Just Follow the Money…
Mercedes-Benz New York Fall 2011 early registration was $80 per person and up to $120 for late registration. So lookonline.com registered 6 people for a total cost of almost $500. Now, what do we get for our money? An ID badge that give each access to the lobby and, if they don’t run out of them, an editorial bag filled with mostly junk (I went three times to get the voucher and they did not have them). The IMG press list gets us into nothing as invites must still come from the designers/pr firms and many work off their own lists. And let us not forget many of the top designers do not even show at Lincoln Center, but instead prefer their own venues.
What is next? Selling tickets to the shows is already a reality. American Express has been selling show packages for years to their members to benefit the Vogue Fashion Fund. What next? IMG could make even more money off of us poor journalists and photographers by offering a limited number of “premium” or tier level 2 press passes for say $1500 each. These special press passes would allow journalists or fashion bloggers (not sure they are one in the same) who don’t usually get decent access special reserve seating to every show that IMG does at Lincoln Center. IMG could then split the fee with each designer willing to provide X number of good seats for this “premium” or tiered access. It would be a win-win for both IMG and designers who want to help fund the cost of showing their collections. Just wait, that will be next!
It is true IMG has opened the shows up to more and more people. Why not? It pays IMG to let those hundreds of 20-something year old bloggers who are happy to fork over $80 or more to become part of the “scene”. Meanwhile, NY fashion week becomes an ever growing spectacle, a circus of sorts, promoted by IMG in much the same ways as the Oscars, US Open, Emmy Awards and the Superbowl. What was once a trade event for the buyers, retailers and fashion press has more and more been taken over by paying sponsors and national celebrity press as a mass entertainment/marketing vehicle. NY fashion week is now part of the annual circuit of entertainment events that are heralded, promoted, co-sponsored, hawked and branded. Fashion week is bigger than any one fashion designer’s show. Is it any wonder that many of the biggest name designers do not relish being upstaged by the purveyors of cars and bottled water and choose not show at the Tents?
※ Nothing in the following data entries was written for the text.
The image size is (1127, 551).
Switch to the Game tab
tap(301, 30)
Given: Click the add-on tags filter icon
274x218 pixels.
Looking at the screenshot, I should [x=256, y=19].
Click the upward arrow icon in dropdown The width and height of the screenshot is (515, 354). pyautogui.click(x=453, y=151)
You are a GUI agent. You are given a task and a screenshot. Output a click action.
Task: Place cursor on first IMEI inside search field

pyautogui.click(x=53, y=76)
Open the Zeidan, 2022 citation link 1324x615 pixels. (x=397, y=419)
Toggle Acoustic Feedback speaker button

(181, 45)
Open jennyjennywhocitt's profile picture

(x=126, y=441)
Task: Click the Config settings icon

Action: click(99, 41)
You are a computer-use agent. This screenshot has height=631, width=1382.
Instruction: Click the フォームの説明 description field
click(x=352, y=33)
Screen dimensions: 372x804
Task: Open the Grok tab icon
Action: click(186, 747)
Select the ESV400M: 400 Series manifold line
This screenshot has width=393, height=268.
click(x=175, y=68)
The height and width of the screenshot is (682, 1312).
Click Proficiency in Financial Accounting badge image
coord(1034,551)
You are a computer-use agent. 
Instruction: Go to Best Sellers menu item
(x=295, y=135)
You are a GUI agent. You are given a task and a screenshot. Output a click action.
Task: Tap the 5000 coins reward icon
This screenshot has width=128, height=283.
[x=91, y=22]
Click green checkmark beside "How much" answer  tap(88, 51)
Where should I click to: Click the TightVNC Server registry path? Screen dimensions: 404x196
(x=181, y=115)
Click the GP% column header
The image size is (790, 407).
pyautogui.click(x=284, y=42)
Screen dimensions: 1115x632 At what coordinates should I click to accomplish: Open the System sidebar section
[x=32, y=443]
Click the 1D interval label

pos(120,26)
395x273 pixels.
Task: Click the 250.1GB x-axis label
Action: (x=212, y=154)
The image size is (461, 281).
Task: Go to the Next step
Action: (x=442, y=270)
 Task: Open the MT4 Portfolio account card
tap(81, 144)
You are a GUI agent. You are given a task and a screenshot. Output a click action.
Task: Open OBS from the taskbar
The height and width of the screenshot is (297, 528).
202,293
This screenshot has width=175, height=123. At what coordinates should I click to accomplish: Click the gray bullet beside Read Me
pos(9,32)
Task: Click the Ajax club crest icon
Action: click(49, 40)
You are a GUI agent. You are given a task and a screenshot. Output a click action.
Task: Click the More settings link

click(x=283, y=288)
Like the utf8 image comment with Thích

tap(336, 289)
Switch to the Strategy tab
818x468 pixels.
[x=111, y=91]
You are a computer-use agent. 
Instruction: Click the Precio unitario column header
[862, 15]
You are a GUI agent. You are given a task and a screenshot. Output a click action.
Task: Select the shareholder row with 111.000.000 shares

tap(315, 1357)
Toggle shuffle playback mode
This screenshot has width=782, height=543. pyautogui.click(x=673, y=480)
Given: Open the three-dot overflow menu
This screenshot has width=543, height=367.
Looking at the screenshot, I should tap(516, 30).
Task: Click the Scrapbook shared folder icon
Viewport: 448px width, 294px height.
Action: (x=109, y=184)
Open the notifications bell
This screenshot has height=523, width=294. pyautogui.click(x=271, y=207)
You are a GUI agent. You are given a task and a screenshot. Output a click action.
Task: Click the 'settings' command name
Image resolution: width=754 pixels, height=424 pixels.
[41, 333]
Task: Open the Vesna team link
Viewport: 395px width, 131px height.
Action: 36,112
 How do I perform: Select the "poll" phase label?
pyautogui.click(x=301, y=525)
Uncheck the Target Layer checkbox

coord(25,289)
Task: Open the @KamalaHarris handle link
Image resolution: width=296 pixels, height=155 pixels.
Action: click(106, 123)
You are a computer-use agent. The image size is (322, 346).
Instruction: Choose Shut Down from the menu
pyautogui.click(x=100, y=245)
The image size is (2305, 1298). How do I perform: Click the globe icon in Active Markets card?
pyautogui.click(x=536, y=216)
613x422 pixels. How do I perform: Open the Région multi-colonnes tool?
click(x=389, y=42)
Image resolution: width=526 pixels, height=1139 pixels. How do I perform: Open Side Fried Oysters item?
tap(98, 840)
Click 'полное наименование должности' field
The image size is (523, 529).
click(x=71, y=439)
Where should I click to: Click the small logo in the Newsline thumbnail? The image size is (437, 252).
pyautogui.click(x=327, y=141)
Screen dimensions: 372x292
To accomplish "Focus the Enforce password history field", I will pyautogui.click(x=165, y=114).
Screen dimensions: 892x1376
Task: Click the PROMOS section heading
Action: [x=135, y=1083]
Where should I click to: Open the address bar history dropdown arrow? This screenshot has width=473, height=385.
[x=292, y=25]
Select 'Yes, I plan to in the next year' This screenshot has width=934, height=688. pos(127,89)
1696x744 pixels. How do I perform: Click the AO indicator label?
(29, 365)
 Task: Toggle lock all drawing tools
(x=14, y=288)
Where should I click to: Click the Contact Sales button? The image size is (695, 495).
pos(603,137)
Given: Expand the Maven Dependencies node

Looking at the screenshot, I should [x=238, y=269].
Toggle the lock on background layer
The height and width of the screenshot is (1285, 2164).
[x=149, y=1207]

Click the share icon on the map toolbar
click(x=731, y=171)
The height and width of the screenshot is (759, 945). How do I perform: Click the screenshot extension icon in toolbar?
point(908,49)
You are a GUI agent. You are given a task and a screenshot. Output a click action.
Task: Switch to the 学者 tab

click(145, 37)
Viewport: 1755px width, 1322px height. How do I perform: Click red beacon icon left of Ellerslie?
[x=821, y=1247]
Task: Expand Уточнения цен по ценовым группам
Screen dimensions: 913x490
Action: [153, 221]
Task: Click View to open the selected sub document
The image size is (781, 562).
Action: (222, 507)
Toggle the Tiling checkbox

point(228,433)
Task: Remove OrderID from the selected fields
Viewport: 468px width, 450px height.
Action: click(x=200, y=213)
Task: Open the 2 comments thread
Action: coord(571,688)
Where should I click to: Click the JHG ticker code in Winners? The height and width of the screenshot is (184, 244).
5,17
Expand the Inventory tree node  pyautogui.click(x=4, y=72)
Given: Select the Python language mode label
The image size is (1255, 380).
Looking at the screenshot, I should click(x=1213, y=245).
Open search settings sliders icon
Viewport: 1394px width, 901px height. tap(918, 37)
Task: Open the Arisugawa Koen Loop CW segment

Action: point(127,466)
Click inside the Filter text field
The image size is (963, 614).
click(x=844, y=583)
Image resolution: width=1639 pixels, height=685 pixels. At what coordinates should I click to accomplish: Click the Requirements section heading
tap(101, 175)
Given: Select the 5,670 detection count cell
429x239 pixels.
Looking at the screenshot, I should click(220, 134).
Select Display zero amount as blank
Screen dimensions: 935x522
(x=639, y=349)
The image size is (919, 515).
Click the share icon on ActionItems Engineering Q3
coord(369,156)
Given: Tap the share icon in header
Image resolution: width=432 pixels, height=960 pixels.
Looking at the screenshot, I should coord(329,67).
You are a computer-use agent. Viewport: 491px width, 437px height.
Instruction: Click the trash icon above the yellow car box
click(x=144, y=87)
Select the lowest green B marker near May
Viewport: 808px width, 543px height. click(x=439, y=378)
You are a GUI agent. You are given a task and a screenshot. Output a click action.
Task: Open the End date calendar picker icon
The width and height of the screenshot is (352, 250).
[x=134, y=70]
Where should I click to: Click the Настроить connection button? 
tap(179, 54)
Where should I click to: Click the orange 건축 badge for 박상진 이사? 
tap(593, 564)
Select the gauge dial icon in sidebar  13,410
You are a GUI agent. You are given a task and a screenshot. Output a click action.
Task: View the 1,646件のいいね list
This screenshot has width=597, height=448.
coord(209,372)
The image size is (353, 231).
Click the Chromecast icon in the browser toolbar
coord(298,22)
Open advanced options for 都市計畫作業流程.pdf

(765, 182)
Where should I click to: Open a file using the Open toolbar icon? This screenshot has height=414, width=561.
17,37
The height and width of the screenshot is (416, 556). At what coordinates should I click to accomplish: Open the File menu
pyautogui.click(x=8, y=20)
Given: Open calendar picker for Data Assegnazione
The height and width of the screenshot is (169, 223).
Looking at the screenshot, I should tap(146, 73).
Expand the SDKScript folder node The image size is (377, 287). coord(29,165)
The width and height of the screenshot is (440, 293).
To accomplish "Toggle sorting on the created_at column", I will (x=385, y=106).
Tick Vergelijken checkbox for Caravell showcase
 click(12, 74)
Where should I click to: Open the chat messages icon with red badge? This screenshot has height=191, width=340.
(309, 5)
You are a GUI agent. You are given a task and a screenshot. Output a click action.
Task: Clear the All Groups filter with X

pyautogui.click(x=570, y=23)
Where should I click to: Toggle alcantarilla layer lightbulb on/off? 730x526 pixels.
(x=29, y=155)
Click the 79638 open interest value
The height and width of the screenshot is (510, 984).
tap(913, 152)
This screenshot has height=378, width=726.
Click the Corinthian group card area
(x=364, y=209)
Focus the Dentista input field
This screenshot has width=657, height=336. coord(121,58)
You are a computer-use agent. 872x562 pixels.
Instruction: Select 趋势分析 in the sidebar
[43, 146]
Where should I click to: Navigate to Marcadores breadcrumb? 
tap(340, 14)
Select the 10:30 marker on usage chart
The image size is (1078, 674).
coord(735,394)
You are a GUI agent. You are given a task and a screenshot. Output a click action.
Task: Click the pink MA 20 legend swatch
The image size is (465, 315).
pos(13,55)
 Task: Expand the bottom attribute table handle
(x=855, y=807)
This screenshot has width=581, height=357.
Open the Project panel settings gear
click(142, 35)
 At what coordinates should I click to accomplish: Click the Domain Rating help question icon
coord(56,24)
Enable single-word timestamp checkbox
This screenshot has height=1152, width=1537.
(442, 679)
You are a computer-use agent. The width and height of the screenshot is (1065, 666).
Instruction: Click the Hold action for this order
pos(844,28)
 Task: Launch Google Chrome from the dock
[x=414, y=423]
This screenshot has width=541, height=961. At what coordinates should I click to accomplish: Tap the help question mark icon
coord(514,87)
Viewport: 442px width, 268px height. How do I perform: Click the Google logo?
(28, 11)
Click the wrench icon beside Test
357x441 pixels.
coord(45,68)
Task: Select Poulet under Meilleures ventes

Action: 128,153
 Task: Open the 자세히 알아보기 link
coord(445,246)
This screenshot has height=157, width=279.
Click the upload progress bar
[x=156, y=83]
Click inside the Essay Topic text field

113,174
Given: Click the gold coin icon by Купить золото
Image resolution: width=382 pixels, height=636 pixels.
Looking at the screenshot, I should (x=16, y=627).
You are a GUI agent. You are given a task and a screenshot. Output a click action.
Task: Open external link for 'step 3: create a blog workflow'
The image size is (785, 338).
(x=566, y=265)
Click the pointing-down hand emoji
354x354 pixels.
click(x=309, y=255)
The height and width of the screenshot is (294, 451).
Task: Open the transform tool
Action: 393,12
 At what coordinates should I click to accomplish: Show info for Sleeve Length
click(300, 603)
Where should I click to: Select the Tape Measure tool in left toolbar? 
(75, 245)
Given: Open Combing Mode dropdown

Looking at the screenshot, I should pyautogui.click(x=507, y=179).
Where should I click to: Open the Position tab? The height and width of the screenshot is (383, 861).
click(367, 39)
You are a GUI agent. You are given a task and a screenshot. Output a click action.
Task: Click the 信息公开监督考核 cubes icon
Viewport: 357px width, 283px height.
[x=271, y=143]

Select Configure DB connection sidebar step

The question in our mind is: as several thousand people during fashion week get a seat or stand at one or more of the venues – who are they and what do they all do? OK, I think we all know who are in the front rows – any F.I.T. student can come up with that list. And, for the next two or three rows up at the main “Tent”, those seats are surely filled with other “A” and “B” list assistant editors, fashion bloggers, minor celebrities, freelance writers, sponsors’ clients, stylists, minor retailers, retired ex-VIPs, important and unimportant out-of-town press, designer’s psychiatrists, favored friends and relatives, boy friends of the models, hairdressers, — but what about the rest?
By the time you get to those beyond the sixth row, who are they? Are we all in the industry connected somehow by only six rows of separation? From one show to the next a never ending stream of people walk in through the main entrance. As a casual observer watching this parade, we are hard pressed to find many clues as to who these fashion groupies are? How many of them have anything to do with the fashion industry at all? Our guess is many of them are brought in by the PR firm or publicist who is handling the front of house for each designer. Each publicist has his or her own group of people — call them “fashion extras” who can be relied on to fill the house with friendly, attractive and eager faces.
We know many legitimate journalists and stylists who cannot get invites into the major shows. People who contribute and participate in our industry and make a valid contribution to it. It is no secret that much of the traditional out-of-town press no longer come to the New York shows because they cannot get enough invitations to make the trip cost effective. In fact, it has been suggested that some designers do not even want informed editors reviewing the collections. Why subject the collection to the scrutiny of an experienced eye who cares for how the dress was made, and whether the seams were sewn on straight? Better just have the likes of some 20 year old fashion blogger or a Full Frontal Fashion like program running live streaming reports online or 30 second video clips of highlights with some “fashion commentator” wide-eyed gushing over how wonderful the collection is?
So when anyone asks me what is the future of New York fashion week, I just say: “follow the money”.
-Ernest Schmatolla
(This editorial incorporates a past article entitled “Six Rows of Separation”).